### Records for this task:
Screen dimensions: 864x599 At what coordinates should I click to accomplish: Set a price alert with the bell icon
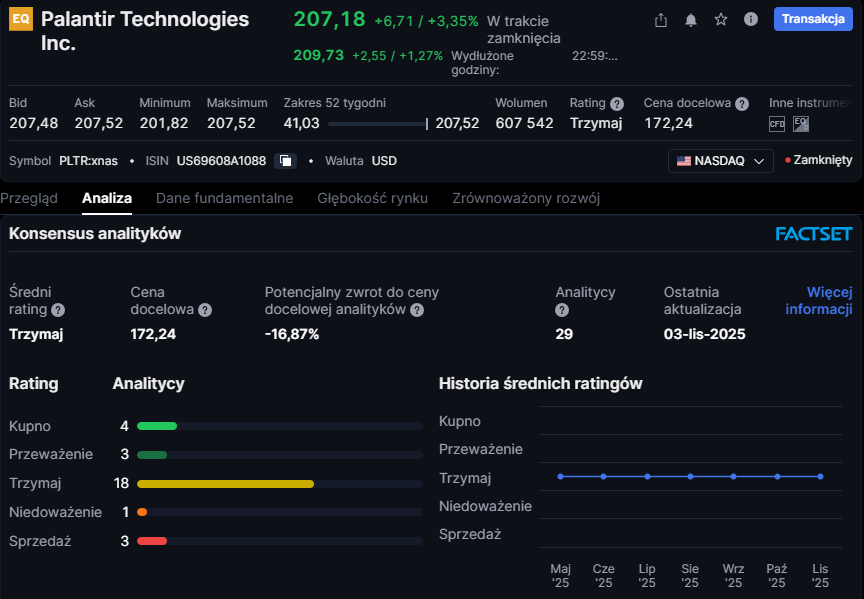coord(690,20)
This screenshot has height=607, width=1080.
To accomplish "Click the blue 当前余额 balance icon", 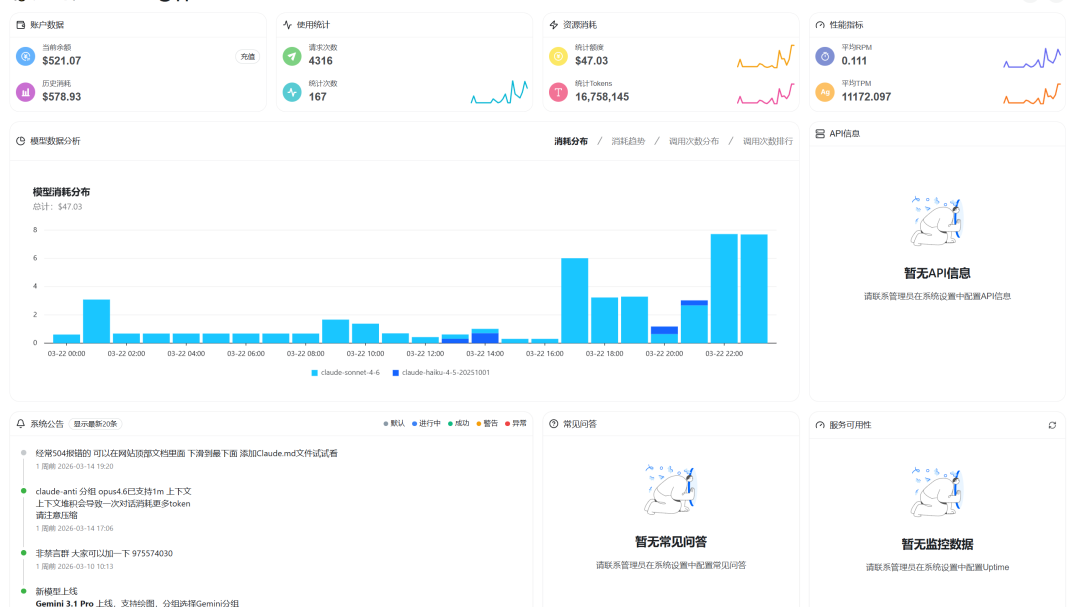I will pos(26,56).
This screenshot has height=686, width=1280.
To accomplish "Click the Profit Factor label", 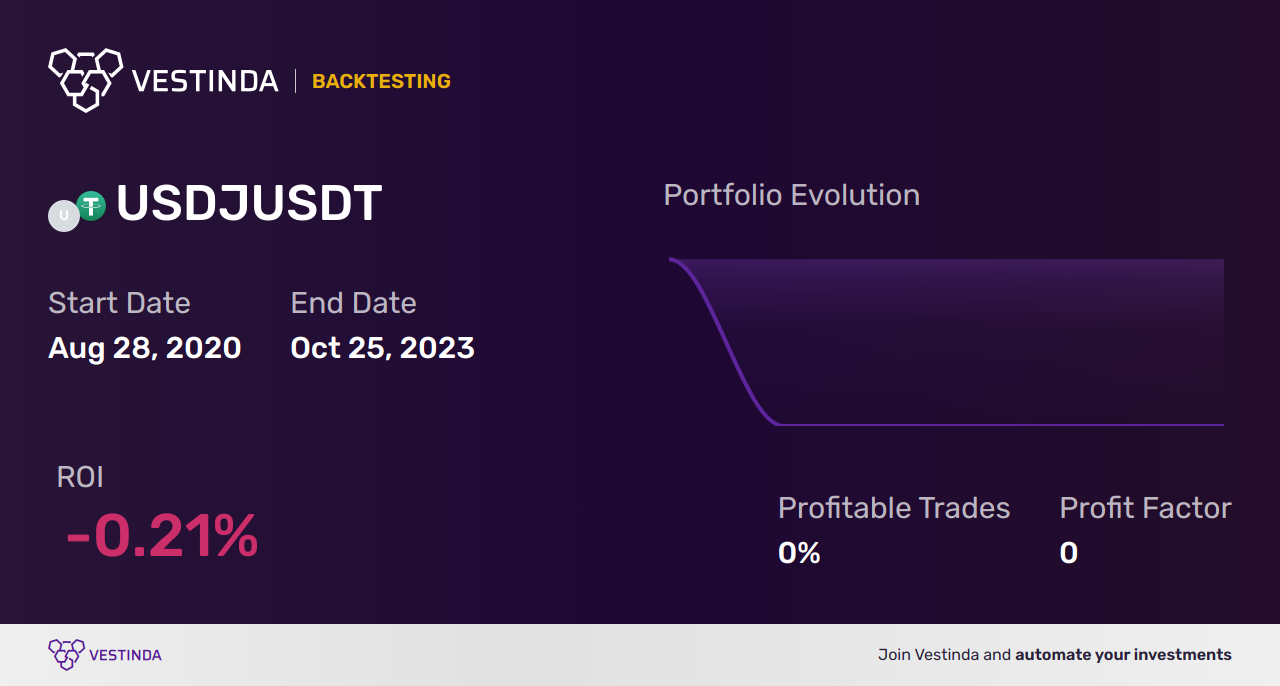I will [1145, 508].
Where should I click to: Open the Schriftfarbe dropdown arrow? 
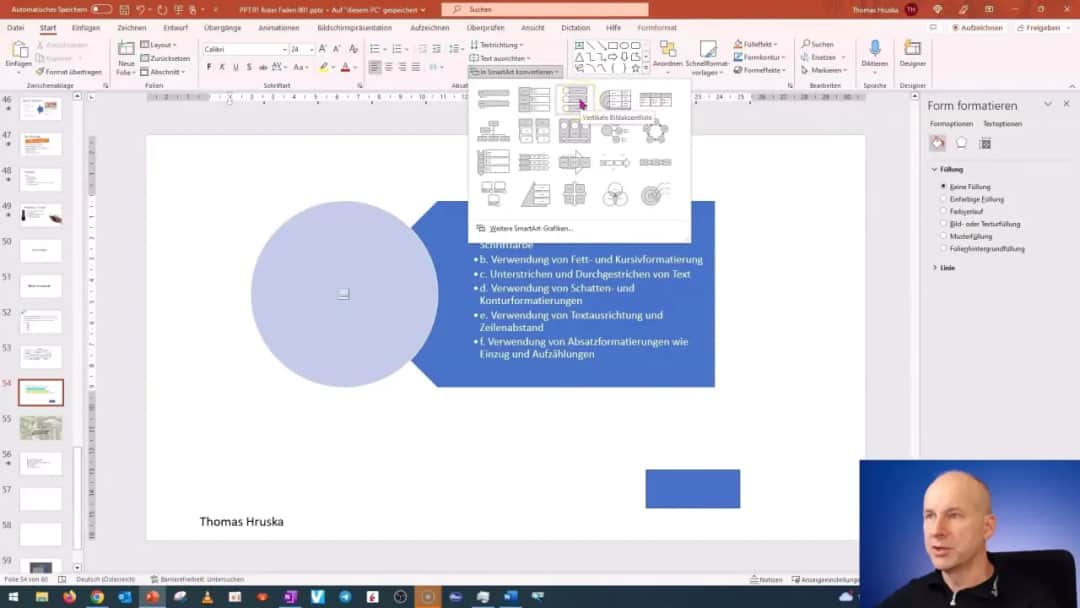pos(356,67)
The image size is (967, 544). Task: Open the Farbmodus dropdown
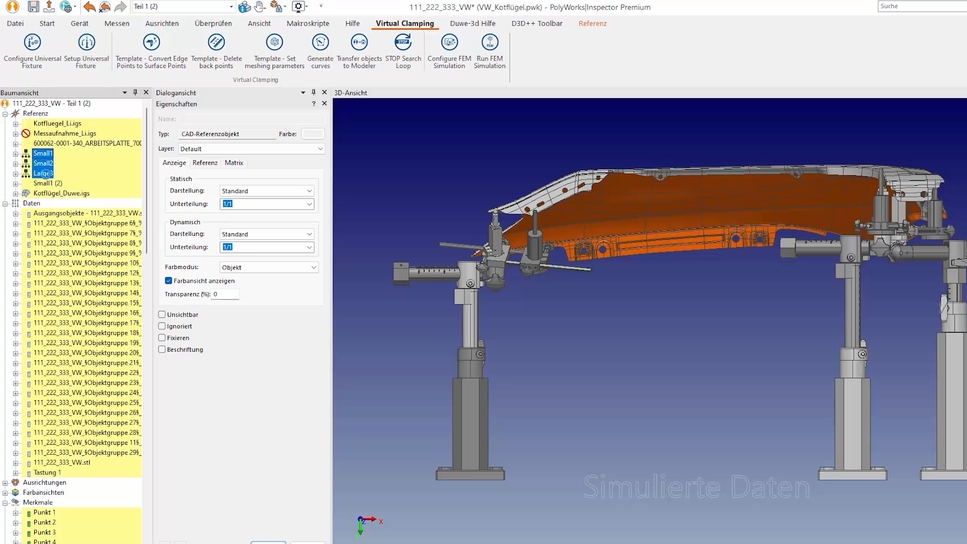(269, 268)
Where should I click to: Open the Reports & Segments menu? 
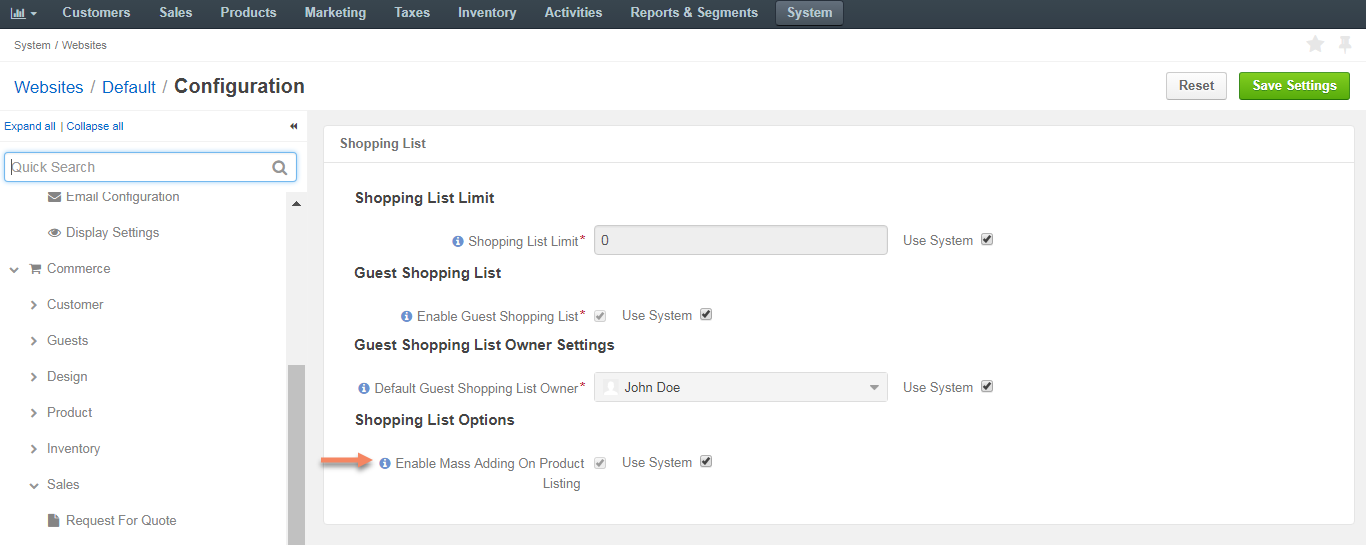(x=694, y=13)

### Problem:
Your response should contain each line of the entries above that holds the string "height".

### Result of this task:
This screenshot has height=607, width=1080.
This screenshot has height=686, width=1280.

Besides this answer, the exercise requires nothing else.